A PCI bus generally runs on 33 Mhz. When you exceed 35-36 Mhz, the hard disk and other IDE devices become unstable, because the IDE controller is controlled through the PCI bus. Oftentimes, you may encounter texture corruption, when your AGP bus exceeds a certain speed limit. This was often observed on older motherboards that wouldn't allow you to lock the AGP and the PCI bus at stock speeds. The good news: Immaterial of the FSB speed, most motherboards nowadays automatically ensure that the frequency of the PCI, AGP and other buses always remain constant (in other words; their speeds are locked unless you deliberately change them).

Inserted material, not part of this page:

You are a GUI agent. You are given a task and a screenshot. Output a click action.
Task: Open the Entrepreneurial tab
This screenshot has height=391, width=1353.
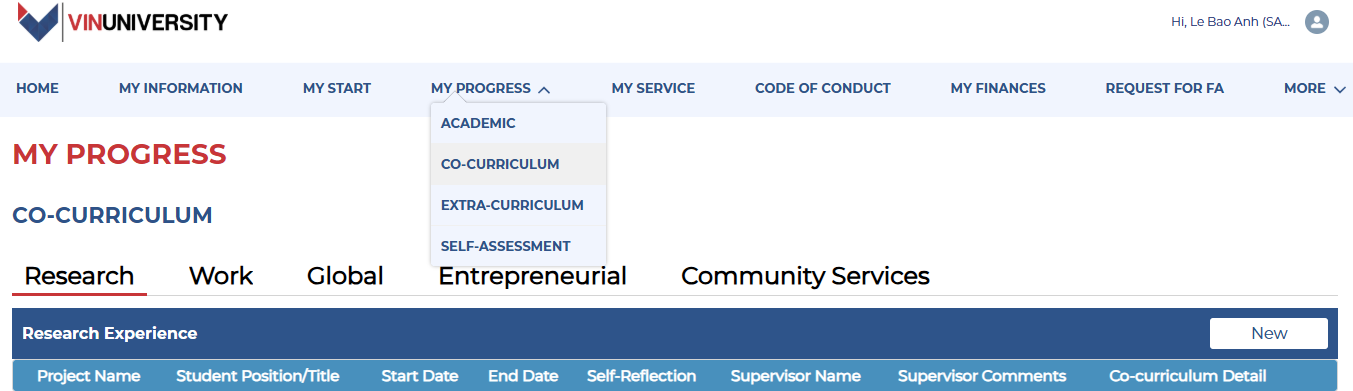(x=532, y=276)
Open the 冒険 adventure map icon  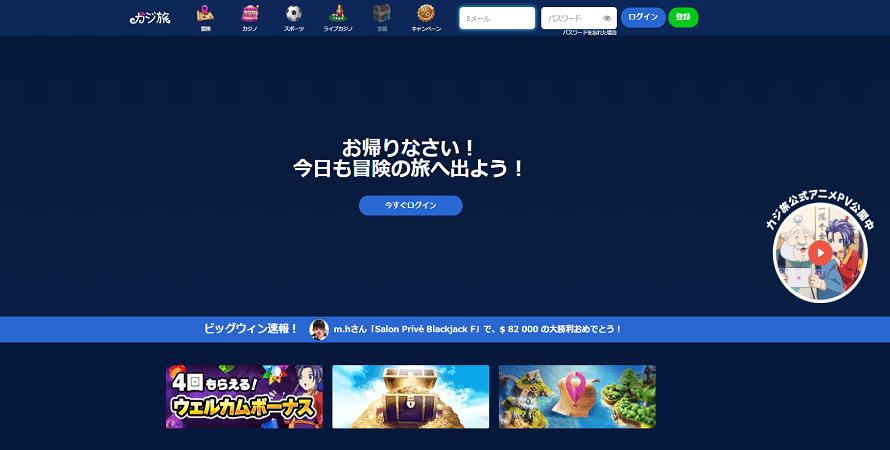(x=205, y=15)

This implies that the other components connected to the motherboard don't undergo stress. You have ensured that you have the fastest memory chip and the obscenely fast speed ratings on your memory chip ensure that you can extract the most by bumping up your FSB to the limits. The main culprit that is plays the spoilsport is your CPU. I'll explain: So even if you have an exceptionally good thermal solution, your CPU won't exceed a certain limit. Example: I had experimented with a Pentium III 700E Mhz processor and a Pentium III 800E MHz processor on an Asus CUBX-E motherboard using Kingston PC-133 SD-RAM. The reason I chose these 2 processors for experimentation was because they both used a FSB speed of 100MHz. This motherboard was really flexible, I was able to increment the FSB to 150Mhz. I was able to extract 1050 MHz from the stock 700Mhz. This is because the multiplier is 7, which unfortunately cannot be changed. So I bumped up the FSB from 100Mhz to 150 Mhz; which gave me the resultant speed of:
7 X 150 = 1050 MHz
(Multiplier) (Front Side Bus) (resultant frequency)
Simple arithmetic? Yes. Now, logically speaking, if I can extract 1050Mhz from a 700Mhz processor; I should be able to extract 1200Mhz from an 800 MHz processor. This is not true. I tried doing exactly the same with the 800 MHz processor and the Computer crashed. However, it was stable when I set the FSB speed on a 133 MHz. When I set the FSB at 133 MHz ; this was the result:
8 X 133 = 1064 MHz
(Multiplier) (Front Side Bus) (resultant frequency)
This simple experiment simply shows that a CPU gets saturated after a certain clock speed. Typical symptoms of an erratic CPU include instability and at times, you may not be able to boot up at all. This particular CPU die was manufactured using a 0.18u process. When Intel launched a similar CPU using a 0.13u process; they shipped those CPUs with the stock speed of up to 1.4Ghz. This CPU core was based on the P6 Architecture and it used a 10 stage pipeline. Presently, Intel manufactures the Pentium-M CPU which is based on the P-6 architecture; difference being that they manufacture it using a 0.09u process and they have increased the depth of the pipeline. These terms may seem cryptic and this concept may be difficult for some to grasp. So why would I publish something so difficult?The answer is simple: It is not difficult at all. To be a successful overclocker; you need to purchase the best CPU possible; not necessarily the fastest. Always go for a processor that uses the latest manufacturing process. A CPU rated at 3Ghz which is manufactured by using a 0.13u process won't overclock as well as a CPU that is rated at 2.6Ghz using a 0.09u process. Deeper pipelines ensure that the CPU has the capability to scale higher in terms of speeds. The disadvantage is that a CPU with a deeper pipeline is slower than a CPU that uses a smaller pipeline assuming that they are running at the same speed). AMD Athlon CPUs are famous for their relatively short pipelines. Thats why they perform better than the Pentium 4 CPUs at the same clock speed. Before purchasing the fastest processor, always keep this in mind. Choosing a processor smartly helps you extract maximum out of your machine. You don't need to know what a pipeline exactly does. Refer to the processor spec sheet, find out these basic details of the CPU core and its architecture and choose accordingly.
[edit]
Video Card
Two different parts of a video card may be overclocked, the GPU (Graphics Processing Unit) and the RAM. In addition, disabled pipelines on a video card may also be enabled through third-party drivers, third-party software, or direct hardware modifications depending on your video card type. Overclocking a video card is usually done through third-party or proprietary software.